The talk was interesting and animated, and was kept up until the old man gave signs of weariness. Finally, in the midst of a discussion as to the best method of making an air-tube, he dropped to sleep. The practical benefit which I derived from this conversation was the familiarity obtained by holding up before the mind all the conditions and necessities of the problem, in the effort to make others understand these requirements. It is by steady and continuous thought that all problems are solved, and the first requisite of every solution is this very faculty of holding all the conditions without effort simultaneously in the mind.
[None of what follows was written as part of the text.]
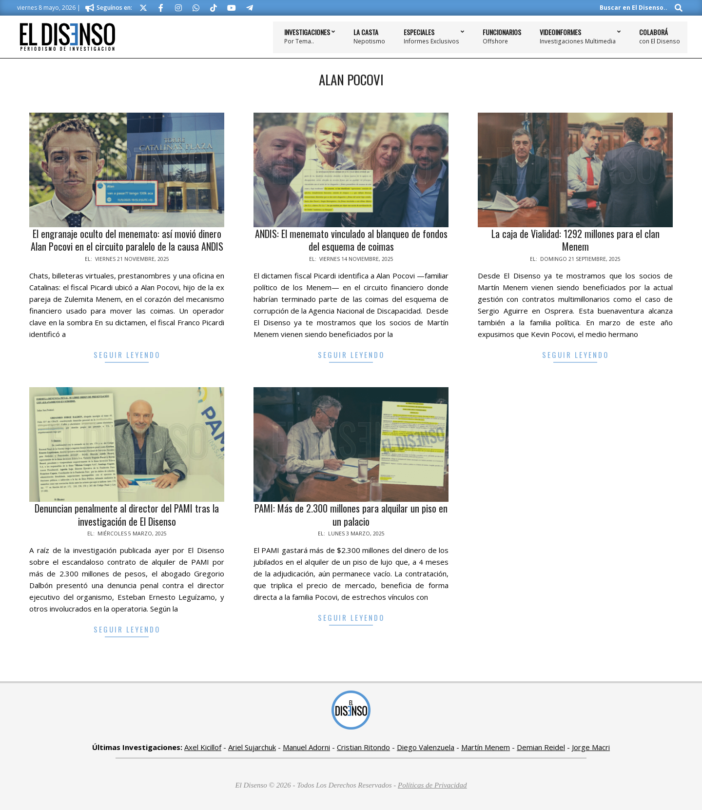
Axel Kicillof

By continued effort mental process becomes finally so far a matter of mere habit, in any particular case, that the mind is left wholly free to act. It is a familiar saying with regard to mathematics, that a problem clearly stated is already half solved. This is true with regard to everything depending upon human thought. But problems are not solved by a mere effort of the will. The mind of man does not so operate. One must jostle various thoughts about in the brain, until finally by an unconscious process of selection the fitting thought is found, and its fitness perceived. One thing suggests another and that a third, link by link in a continuous chain, until the mind finally sees in the procession the needed thing, and immediately seizing upon it ignores all else.

I wanted to be alone that I might, by revolving the riddle over and over, finally seize the key and unlock it.